Pareciera, sin embargo, que no se lo creen del todo, que no saben todavía lo fuertes que pueden llegar a ser; pareciera que no saben que contagiaron a juventudes de alrededor del globo, sobre todo las de aquellos países considerados los más poderosos del mundo; pareciera que no saben que los países los hace la gente y la gente puede cambiarlos. Han llegado muy lejos y ahora parecen detenerse en esta fase de la protesta, como si no creyesen del todo que puedan dar otro paso, y así se han perdido muchísimos adeptos a este proceso tan interesante, porque no veían más pasos hacia adelante. Es algo muy español eso de no creerse del todo las cosas, de dudar de sí mismos aun viendo los resultados. Cosa buena y mala, claro está, pero ahora hay que sacudirla un poco del pensamiento y hay que inyectar un poco más de ingenuidad, quizás, porque la esperanza es uno de los motores esenciales para las revoluciones. Hay que ser un poco ingenuo y bravo para lograr que las estructuras cambien de lugar y de posición.
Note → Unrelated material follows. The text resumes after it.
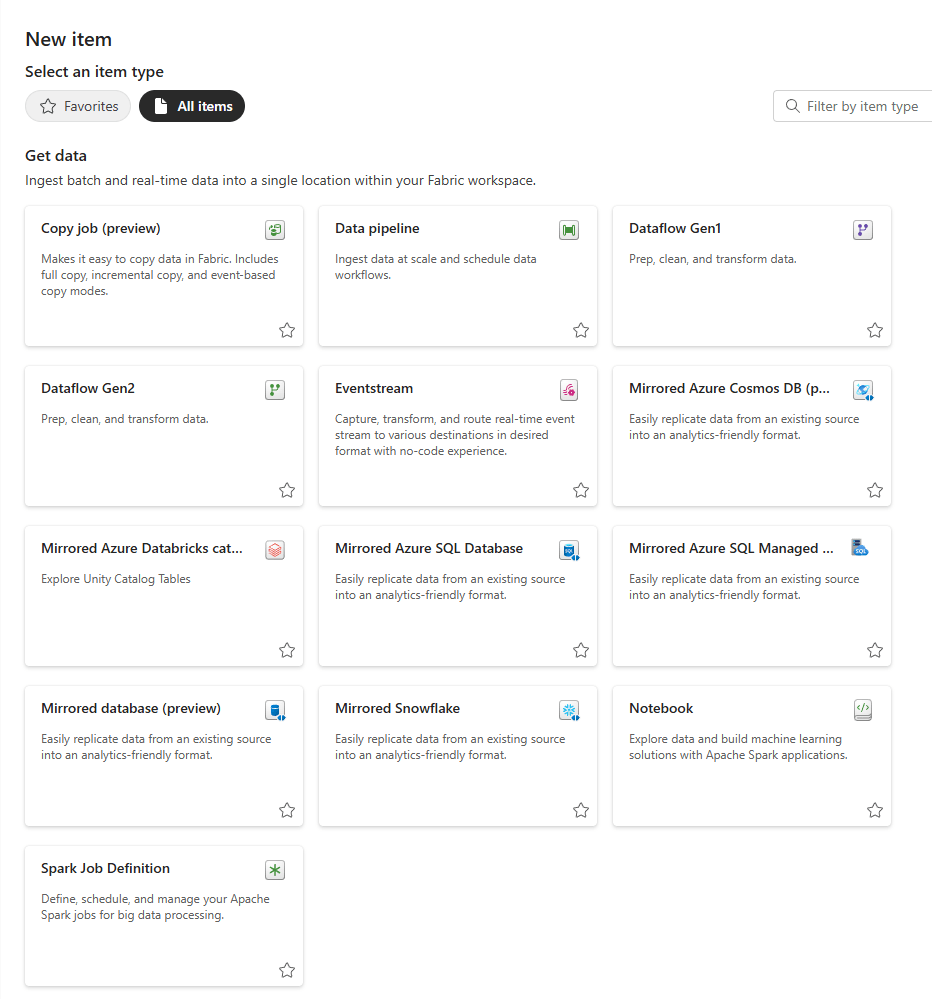932x999 pixels.
Task: Click the Eventstream pink icon
Action: [x=569, y=390]

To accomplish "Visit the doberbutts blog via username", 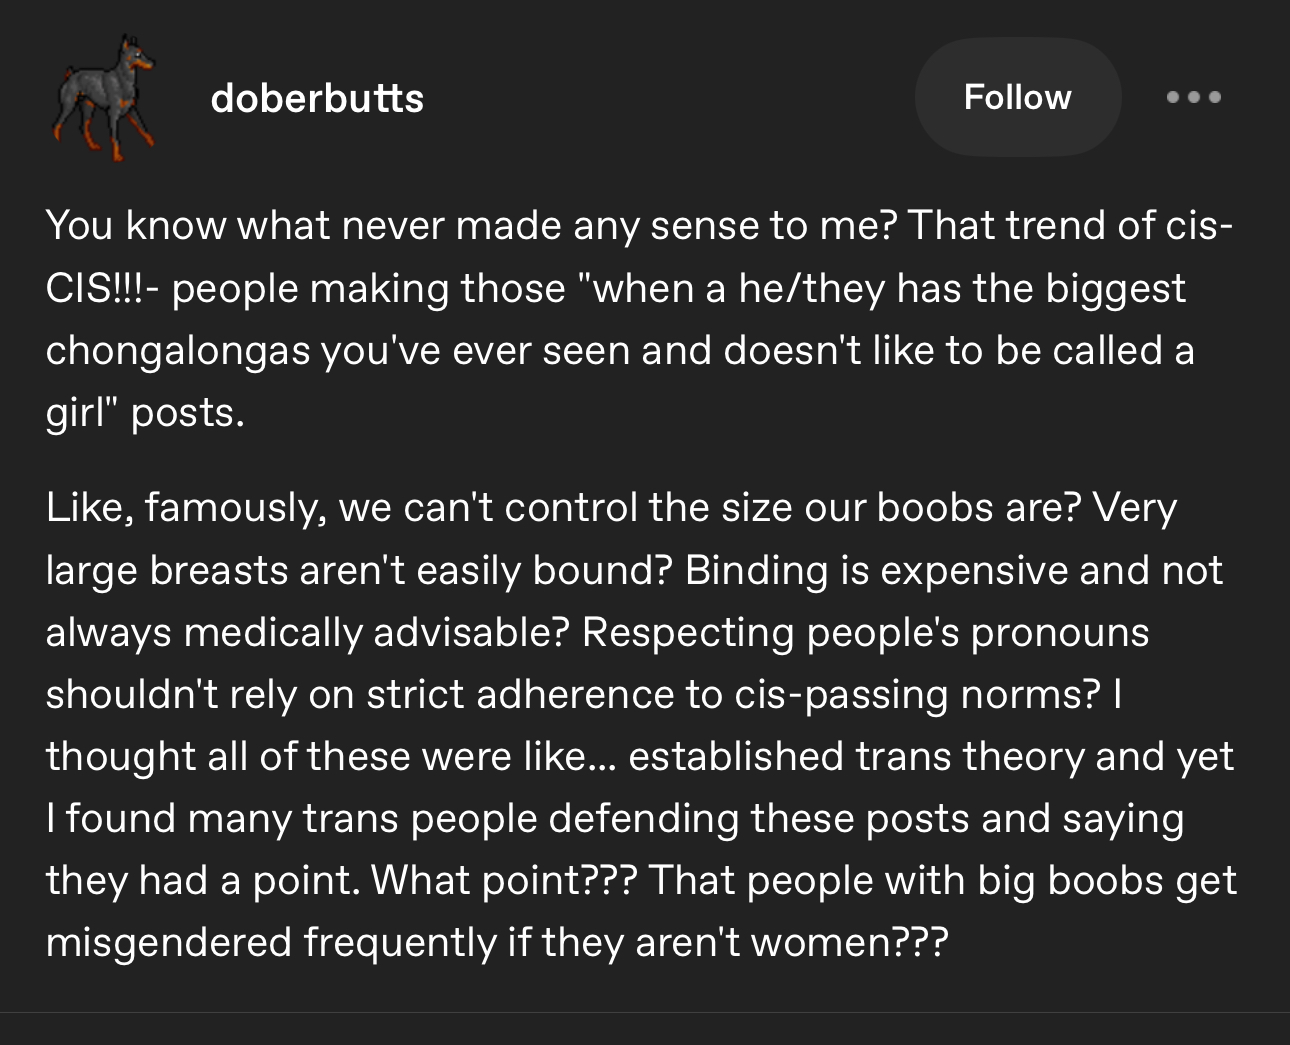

En esto nuestros padres la tuvieron más fácil: sus años sesenta estaban llenos de positivismo, de una ingenuidad bandida que les permitía creer que cambiarían al mundo con flores y escuchando a Bob Dylan. Esa fue una juventud afortunada e inquieta, brillante, pero esta Europa tiene algo a su favor, que es su capacidad de raciocinio, de estar tan clara y, ambiguamente, ser tan poco ingenua, porque han logrado debatir más seriamente, sin menos pasiones y de forma más clara.
En fin, yo creo en las intenciones de esta juventud que está cansada de que les quiten el futuro injustamente y que buscan un mundo más justo y demuestran, sin ensoñaciones, lo posible que puede llegar a ser si todos trabajamos en conjunto y nos sacrificamos de verdad todos, y no como nos pide el gobierno. Yo creo en la conciencia social, política y sobre todo humana que puede respirarse en la calle. Ojalá se decidan a organizarse políticamente porque sé que no se encantarán, como se hizo en pasado, por el comunismo, y a la vez están muy conscientes de los estragos del capitalismo. Sería, quizás, un mundo más justo y a pesar de que tengo mi desconfianza de que pueda existir un futuro comandado por este movimiento, creo que en el hipotético caso de que se organizasen, podría surgir algo sorprendente.